Leniger zeigt, dass nicht nur prominente Vertreter der deutschen Eugenik wie Fritz Lenz und Arthur Gütt beratend am Selektionsprozess beteiligt waren, sondern auch, dass es sich um eine rassenhygienische Totalerfassung der umgesiedelten „Volksdeutschen” gehandelt hat. Anhand dieser Ergebnisse ist es ihm möglich, die Selektionspraxis im Rahmen der „Volkstumspolitik” in eine Kontinuität der nationalsozialistischen Rassen- und Bevölkerungspolitik seit 1933 zu stellen und der Auffassung entgegenzuwirken, es habe sich um ein reines SS-Projekt auf der Grundlage von obskuren rassentheoretischen Selektionskriterien gehandelt. Damit eröffnet er eine durchaus neue Sichtweise auf die Behandlung der „Volksdeutschen“ im Nationalsozialismus. Ob es jedoch letztendlich große Unterschiede zwischen den rassenhygienischen und den rassentheoretischen Bewertungskriterien gab, stellt Leniger dahin, indem er explizit darauf hinweist, dass es sich bei beiden um subjektiv und willkürlich gesetzte Beurteilungen im Rahmen einer sozialen Kategorisierung handelte. „Erbgesundheit” und „Rasse” stellten demnach verwissenschaftlichte Instrumente für eine Inferiorisierung und Ausgrenzung vermeintlicher Zugehöriger der sozialen Unterschicht dar.

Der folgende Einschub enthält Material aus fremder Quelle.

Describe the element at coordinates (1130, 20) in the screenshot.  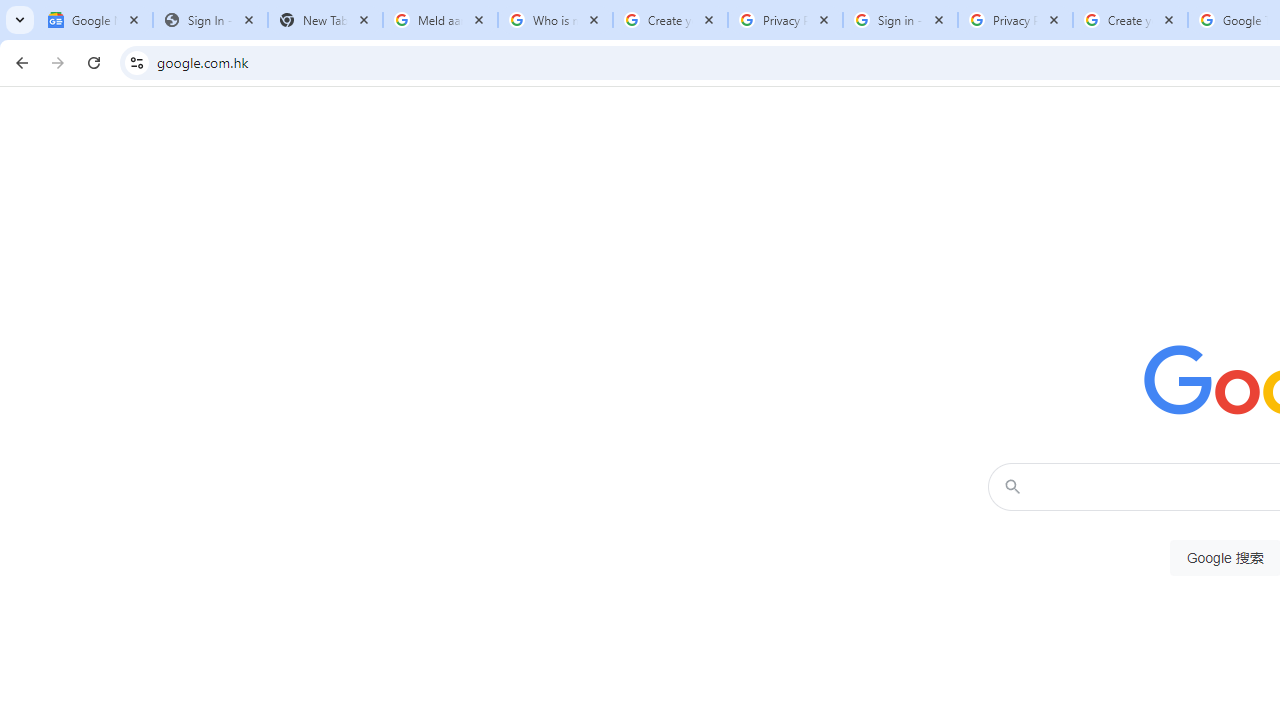
I see `'Create your Google Account'` at that location.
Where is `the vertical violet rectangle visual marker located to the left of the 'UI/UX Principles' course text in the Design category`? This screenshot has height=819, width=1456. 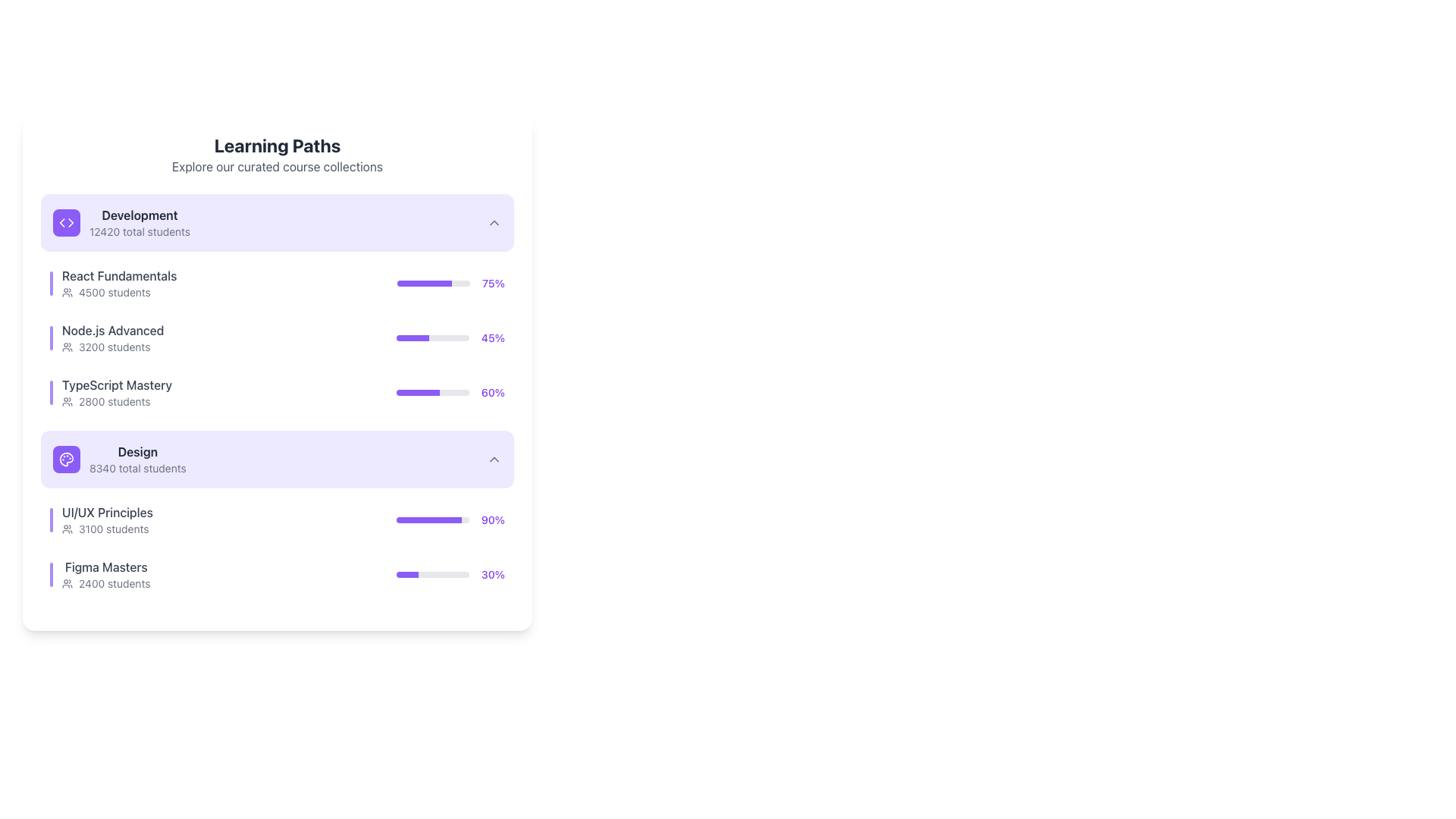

Die Volksdeutsche Mittelstelle wie auch die Einwandererzentralstelle bildeten im Laufe der Kriegsjahre jeweils einen enormen Verwaltungsapparat mit mehreren tausend Mitarbeitern aus, während sich die Verwaltungs- und Selektionspraxis bis ins Absurde differenzierte. Der Grund dafür war nach Leniger jedoch weniger, eine möglichst gute Betreuung der Umsiedler, ihre rasche Einbürgerung oder „Ansiedlung“ zu gewährleisten. Vielmehr sei er vor allem in der Selbstlegitimierung des Weiterbestehens dieser Organisationen in den letzten Kriegsjahren zu suchen. Gegenüber den „Volksdeutschen“ zeichneten sich beide Organisationen durch einen willkürlichen und schikanösen Umgang aus. Um eine „positive“ Behandlung dieser Menschen sei es nicht gegangen. Somit lautet Lenigers Resümee, dass sowohl die Betreuung als auch die Umsiedlerauslese gescheitert seien. Zu dieser Grundthese sei kritisch angemerkt, dass die Kategorisierung einer Politik als „erfolgreich“ oder als „gescheitert“ zuerst einmal der Klärung der anzulegenden Parameter von „Effizienz“ und „Erfolg“ bedarf. So könnte man beispielsweise die Frage aufwerfen, ob es denn überhaupt Himmlers Plan war, alle Umsiedler ohne Ausnahmen möglichst umgehend wieder in der Landwirtschaft als selbständige Bauern einzusetzen?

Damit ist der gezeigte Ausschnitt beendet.